Semarang, 1 Mei 2025 — Ribuan buruh dari berbagai elemen turun ke jalan dalam aksi damai memperingati Hari Buruh Internasional (May Day) yang digelar di depan Gedung Gubernuran Semarang. Salah satu organisasi buruh yang turut ambil bagian adalah Konfederasi Kongres Aliansi Serikat Buruh Indonesia (KASBI).

Dalam wawancara dengan Koordinator Lapangan KASBI, Giyanto, ia menyampaikan sejumlah persoalan krusial yang menjadi tuntutan buruh tahun ini. Salah satunya adalah intervensi militer dalam konflik perburuhan.

"Ketika kami buruk dan menuntut kemudian akan diintervensi oleh tentara. Itu yang jadi problem kami," ujar Giyanto. "Kami merasakan betapa beratnya ketika TNI masuk ke ranah konflik perburuhan."

Giyanto juga menyoroti belum disahkannya Undang-Undang tentang Perlindungan Pekerja atau yang dikenal dengan UU NAKR (Norma, Akuntabilitas, dan Keadilan Relasi Kerja), meskipun Mahkamah Konstitusi telah memutuskan agar pemerintah segera merumuskannya.

"Sampai hari ini belum juga dibuat oleh pemerintah. Banyak sekali masalah PHK yang hanya jadi jargon saja. Janji-janji seperti pesangon atau lapangan kerja baru nyatanya tidak pernah terealisasi," tambahnya.

Ia mengungkapkan bahwa hingga saat ini belum ada kejelasan ataupun upaya konkret dari pemerintah dalam menyelesaikan persoalan ketenagakerjaan yang kian kompleks.

"Pemerintah belum melakukan langkah nyata.
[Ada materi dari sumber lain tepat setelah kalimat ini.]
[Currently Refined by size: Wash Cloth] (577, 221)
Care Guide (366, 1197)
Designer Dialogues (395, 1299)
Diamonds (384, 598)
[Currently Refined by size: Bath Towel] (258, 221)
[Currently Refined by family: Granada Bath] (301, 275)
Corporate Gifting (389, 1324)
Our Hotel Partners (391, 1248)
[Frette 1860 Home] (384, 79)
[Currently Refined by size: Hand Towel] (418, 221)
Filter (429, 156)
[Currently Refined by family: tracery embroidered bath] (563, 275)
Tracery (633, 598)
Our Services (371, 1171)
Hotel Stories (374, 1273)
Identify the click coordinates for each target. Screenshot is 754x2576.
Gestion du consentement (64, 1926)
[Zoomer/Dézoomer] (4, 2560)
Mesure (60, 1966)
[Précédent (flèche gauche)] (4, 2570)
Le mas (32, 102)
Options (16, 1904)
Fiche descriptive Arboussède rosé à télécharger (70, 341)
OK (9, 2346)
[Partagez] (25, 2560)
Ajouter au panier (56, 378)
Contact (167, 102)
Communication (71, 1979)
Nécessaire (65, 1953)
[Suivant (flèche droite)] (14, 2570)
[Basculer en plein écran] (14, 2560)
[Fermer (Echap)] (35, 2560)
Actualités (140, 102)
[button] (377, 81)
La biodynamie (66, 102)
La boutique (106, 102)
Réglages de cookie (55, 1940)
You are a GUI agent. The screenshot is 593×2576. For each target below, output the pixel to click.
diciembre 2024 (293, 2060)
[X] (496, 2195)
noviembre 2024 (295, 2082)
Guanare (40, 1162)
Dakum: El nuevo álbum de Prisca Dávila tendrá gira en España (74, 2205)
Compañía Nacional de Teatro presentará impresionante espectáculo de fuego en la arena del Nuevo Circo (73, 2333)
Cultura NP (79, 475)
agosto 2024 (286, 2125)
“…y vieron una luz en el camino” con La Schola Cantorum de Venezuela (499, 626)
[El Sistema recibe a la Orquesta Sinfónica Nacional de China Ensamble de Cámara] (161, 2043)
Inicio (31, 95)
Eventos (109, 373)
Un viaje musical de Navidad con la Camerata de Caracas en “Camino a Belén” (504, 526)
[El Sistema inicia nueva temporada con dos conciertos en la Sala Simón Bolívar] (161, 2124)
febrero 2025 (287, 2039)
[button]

Bahkan aktivitas yang menyentuh langsung kebutuhan buruh pun belum terasa," ujarnya.

Dalam momentum Hari Buruh ini, Giyanto menyampaikan harapan agar ruang demokrasi tetap dijaga dan diperkuat.

"Kami berharap ruang demokrasi tetap berkualitas, karena representasi dari perjuangan buruh dan rakyat adalah demokrasi. Kalau demokrasi dirusak, maka perjuangan buruh pun akan diberangus."